A real-world example I would give is that we use to provide a lot of manually-generated reports for our customers based on their specific needs. These were labor-intensive and required a full admin staff to maintain. When the economy turned we begin to streamline the reports, often eliminating redundant data that we only included when we had to. Customers understood, they were cutting waste as well. Eventually everyone learned the new product was actually better and accepted it. We then found the new reports could often be auto-generated which saves us time and money. Thos admin positions were either eliminated or they were reassigned to other parts of our operation. No need to rehire.
For every employee we take on we have an automatic expense of $15,000 in healthcare costs on top of their pay. This math goes into every decision to hire that we make. Profits are the reason you start a company, not social work. We aren't in business to employee people. We're in business to make money. Expecting us to take on risk for social good is unrealistic.
I would also add that Democrats could increase our confidence level and make us more comfortable with hiring if they could provide some assurances on potential tax hikes. We discuss our tax burden quarterly and no one is comfortable with the outlook based on the signals from Congress.
Mike,
Taxes? Really? Couldn't come up with csomething more creative? How much on a percentage basis of the tax burden that worries you is federal,and how much is state and local? And how much profit would you have to set aside to meet that burden?
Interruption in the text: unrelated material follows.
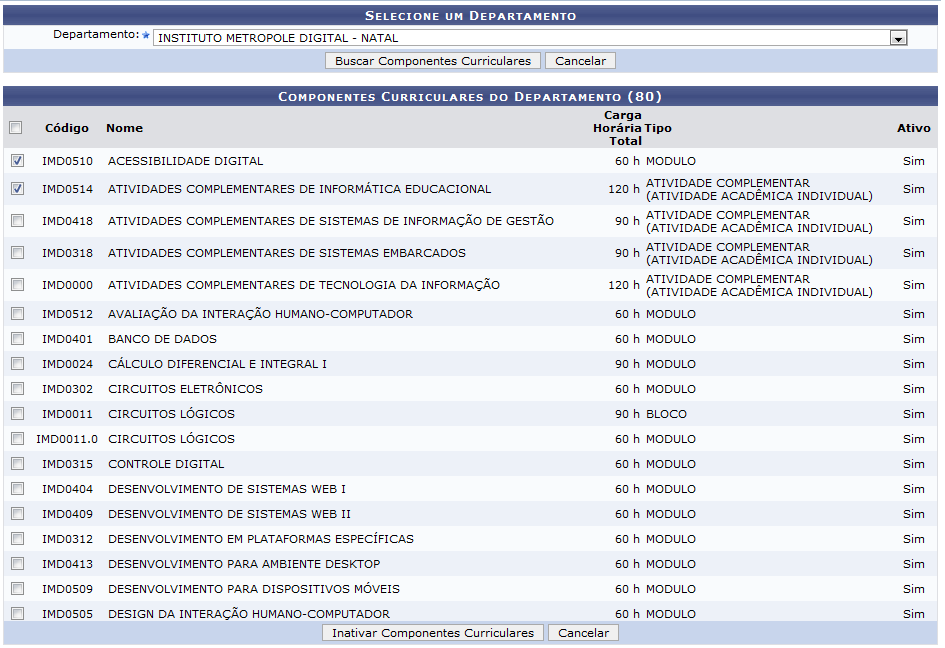Screen dimensions: 945x648
Task: Check DESENVOLVIMENTO PARA DISPOSITIVOS MÓVEIS checkbox
Action: click(x=15, y=588)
I suspect that most of what your company pays in tax each year isn't federal, and that even if there was an increase, you'd only loose a few percentage points of profit to account for it.
Leaving all that aside, if businesses are doing what they are "supposed" to do in lean times by shedding jobs in favor of streasm lining then where are the Republican politicians, supposed champions of all thing capitolistic, to remind people that its normal and ok? Haven't seen any, have you?
Look make all the $$ you want, but be upfront with people that 10% unemployment will be the norm, and stop blaming the Obama Administration for that decision.